A Vodafone Portugal vai impugnar a condenação da Autoridade da Concorrência (AdC) ao pagamento de uma multa, em conjunto com a Meo, NOS e Accenture, manifestando “discordância quanto à decisão”.
“A Vodafone Portugal confirma que foi notificada da decisão de condenação por parte da Autoridade da Concorrência no âmbito do processo relativo ao Playce”, adiantou fonte oficial, em resposta à Lusa.

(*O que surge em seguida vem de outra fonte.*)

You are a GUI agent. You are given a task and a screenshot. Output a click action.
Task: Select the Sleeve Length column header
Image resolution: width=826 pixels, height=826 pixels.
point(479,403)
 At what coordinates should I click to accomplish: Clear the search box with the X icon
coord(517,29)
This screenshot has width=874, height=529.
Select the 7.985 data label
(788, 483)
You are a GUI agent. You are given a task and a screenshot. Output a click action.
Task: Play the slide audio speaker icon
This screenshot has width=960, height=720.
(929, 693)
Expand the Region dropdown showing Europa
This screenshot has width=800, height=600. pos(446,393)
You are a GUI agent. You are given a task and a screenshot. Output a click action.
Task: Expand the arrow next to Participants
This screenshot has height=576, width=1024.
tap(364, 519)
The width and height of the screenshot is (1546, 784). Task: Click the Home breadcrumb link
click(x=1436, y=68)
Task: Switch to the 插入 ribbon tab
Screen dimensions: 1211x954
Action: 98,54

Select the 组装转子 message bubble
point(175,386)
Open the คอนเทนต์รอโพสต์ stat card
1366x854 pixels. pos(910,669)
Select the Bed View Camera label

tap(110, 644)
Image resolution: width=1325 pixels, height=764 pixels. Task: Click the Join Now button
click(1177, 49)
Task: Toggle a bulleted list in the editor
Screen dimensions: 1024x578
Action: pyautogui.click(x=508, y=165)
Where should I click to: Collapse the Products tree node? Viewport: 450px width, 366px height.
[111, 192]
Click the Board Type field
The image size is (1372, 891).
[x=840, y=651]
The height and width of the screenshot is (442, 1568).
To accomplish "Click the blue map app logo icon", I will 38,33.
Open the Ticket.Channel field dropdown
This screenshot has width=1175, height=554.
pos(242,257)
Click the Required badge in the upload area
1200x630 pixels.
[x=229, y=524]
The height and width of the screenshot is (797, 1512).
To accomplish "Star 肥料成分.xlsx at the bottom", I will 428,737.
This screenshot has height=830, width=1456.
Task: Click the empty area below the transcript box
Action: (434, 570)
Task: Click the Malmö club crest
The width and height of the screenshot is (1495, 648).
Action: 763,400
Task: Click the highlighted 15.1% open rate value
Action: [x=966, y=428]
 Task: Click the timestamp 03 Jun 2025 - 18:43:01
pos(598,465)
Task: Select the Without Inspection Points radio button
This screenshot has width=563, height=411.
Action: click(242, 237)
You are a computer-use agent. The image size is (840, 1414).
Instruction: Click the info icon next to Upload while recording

“A empresa manifesta a sua discordância quanto à decisão, tanto no que respeita ao seu conteúdo como aos fundamentos apresentados e irá impugnar a decisão junto das instâncias judiciais competentes”, realçou.
A AdC aplicou coimas de 13,35 milhões de euros à Meo, NOS, Vodafone e Accenture, por “acordo anticoncorrencial nos serviços de televisão por subscrição e na publicidade nas gravações televisivas”.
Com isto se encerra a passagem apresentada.